Griezmann cresceu, ficou sem tempo para partilhar alegrias com toda a família mas insiste em manter um hábito que o deixa mais perto dos portugueses. O tio José explica.

 

«O dia de Natal é sempre em Macôn com a família Lopes. No dia 25, vem ele, o pai, os irmãos, e comem com os Lopes. É mais comida francesa, porque o bacalhau é na véspera, mas adoramos que ele mantenha esse hábito. É um rapaz muito ligado à família.»

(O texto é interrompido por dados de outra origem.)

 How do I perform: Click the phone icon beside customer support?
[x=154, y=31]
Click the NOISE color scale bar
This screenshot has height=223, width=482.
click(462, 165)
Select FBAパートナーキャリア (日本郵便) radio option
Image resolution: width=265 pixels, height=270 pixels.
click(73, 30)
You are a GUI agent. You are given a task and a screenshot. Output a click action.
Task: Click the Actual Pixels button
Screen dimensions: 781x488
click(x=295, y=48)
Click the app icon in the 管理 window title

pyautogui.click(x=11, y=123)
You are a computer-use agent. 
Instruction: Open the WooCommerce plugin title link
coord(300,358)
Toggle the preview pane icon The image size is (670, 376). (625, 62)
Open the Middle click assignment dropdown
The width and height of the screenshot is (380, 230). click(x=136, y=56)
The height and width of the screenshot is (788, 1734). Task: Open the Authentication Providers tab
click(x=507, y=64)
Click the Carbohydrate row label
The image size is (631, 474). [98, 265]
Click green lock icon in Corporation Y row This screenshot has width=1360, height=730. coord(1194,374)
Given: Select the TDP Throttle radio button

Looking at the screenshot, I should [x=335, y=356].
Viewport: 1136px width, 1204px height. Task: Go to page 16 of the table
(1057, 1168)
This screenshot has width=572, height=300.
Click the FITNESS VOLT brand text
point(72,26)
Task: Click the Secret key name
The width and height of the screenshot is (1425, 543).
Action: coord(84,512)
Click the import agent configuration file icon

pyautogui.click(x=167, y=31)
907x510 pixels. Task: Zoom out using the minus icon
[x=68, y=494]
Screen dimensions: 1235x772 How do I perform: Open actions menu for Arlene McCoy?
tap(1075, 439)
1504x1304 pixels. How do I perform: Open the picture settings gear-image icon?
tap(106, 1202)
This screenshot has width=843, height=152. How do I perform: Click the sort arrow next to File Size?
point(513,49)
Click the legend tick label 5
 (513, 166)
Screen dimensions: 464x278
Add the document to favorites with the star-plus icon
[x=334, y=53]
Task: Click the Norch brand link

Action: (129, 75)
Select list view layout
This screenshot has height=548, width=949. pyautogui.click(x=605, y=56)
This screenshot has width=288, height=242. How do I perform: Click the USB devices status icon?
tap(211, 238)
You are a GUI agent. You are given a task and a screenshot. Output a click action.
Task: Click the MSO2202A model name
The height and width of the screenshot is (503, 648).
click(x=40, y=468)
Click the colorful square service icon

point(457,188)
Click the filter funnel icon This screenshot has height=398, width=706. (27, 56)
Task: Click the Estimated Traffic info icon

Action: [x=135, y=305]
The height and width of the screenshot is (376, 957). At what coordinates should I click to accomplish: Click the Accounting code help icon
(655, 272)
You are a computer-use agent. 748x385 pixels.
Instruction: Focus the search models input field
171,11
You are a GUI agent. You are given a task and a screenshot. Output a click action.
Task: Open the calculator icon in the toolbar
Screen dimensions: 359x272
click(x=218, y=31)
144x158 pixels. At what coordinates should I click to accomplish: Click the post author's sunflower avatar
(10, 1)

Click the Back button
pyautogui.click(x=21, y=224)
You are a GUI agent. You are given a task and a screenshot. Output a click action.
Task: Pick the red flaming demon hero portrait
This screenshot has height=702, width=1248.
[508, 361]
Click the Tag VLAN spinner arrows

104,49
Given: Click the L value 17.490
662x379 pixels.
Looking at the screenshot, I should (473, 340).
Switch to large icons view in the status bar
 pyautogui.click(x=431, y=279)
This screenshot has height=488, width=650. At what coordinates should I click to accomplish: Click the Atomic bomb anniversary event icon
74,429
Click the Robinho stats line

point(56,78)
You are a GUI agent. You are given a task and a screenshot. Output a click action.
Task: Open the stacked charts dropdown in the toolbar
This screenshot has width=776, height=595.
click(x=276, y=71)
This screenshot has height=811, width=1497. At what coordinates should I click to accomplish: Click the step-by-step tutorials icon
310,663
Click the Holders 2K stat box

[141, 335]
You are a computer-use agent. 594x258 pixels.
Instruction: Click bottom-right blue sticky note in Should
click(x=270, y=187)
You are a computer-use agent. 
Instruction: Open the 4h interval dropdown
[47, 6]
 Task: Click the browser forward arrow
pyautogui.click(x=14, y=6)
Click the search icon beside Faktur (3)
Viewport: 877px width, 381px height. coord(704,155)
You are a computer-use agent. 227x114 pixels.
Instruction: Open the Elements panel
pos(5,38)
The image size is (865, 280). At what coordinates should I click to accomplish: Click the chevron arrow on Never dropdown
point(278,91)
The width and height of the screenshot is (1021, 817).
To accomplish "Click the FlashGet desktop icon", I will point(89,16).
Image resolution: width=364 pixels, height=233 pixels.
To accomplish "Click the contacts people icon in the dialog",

O tio Manuel, o Sporting de Macôn e o Torneio Amaro Lopes

 

Antoine Griezmann não esquece a família nem o quanto aprendeu em Macôn. Foi ali, entre franceses e portugueses, que deu os primeiros pontapés na bola. O tio Manuel, antigo jogador, também desempenhou um papel importante. José faz a referência.

 

«O meu irmão Manuel era muito bom jogador, lembro-me de um verão em que foi treinar ao Paços de Ferreira e queriam ficar com ele, mas ele preferiu voltar para França. O Antoine também ouviu muitos conselhos dele, para além de ouvir o Alain. Por mais que seja importante o lado português, também devemos reconhecer que o pai fez muito pela carreira dele. Se não fosse o Alain, se calhar o Antoine não era jogador de futebol.»

 

Manuel ficou em França e fez carreira nos escalões inferiores do país. Mais tarde viria a ser treinador, passando pelo clube da comunidade portuguesa em Macôn: o Sporting Club. Fernando Alves, antigo emigrante na localidade francesa, foi jogador e dirigente do clube.

 

«O irmão mais novo do Antoine, o Théo, joga lá no Sporting. É um clube de toda a comunidade portuguesa, mas lembro-me que na sede havia mais emblemas do Paços de Ferreira do que dos outros clubes, mesmo dos grandes. E no ano em que fui eu a comprar os equipamentos vestimos de amarelo e verde em honra do Paços.»

 

Filipe Alves, ao contrário de Fernando, continua em Macôn e no Sporting. De repente, leva-nos para o início desta já longa história.

 

«Lá no Sporting costumamos organizar um torneio em fevereiro. Sabe como se chama? Amaro Lopes, em memória do avô do Antoine, pelo que representou e fez pela comunidade.»

 

Tudo começou em Amaro Lopes, o Amaro da Cavada, e chegou a Griezmann, Antoine 'Lopes' Griezmann. Grande parte do ADN é de Portugal, embora o avançado não sabia falar a nossa língua. Lembra-se apenas de palavras soltas, como estas, que não podemos reproduzir.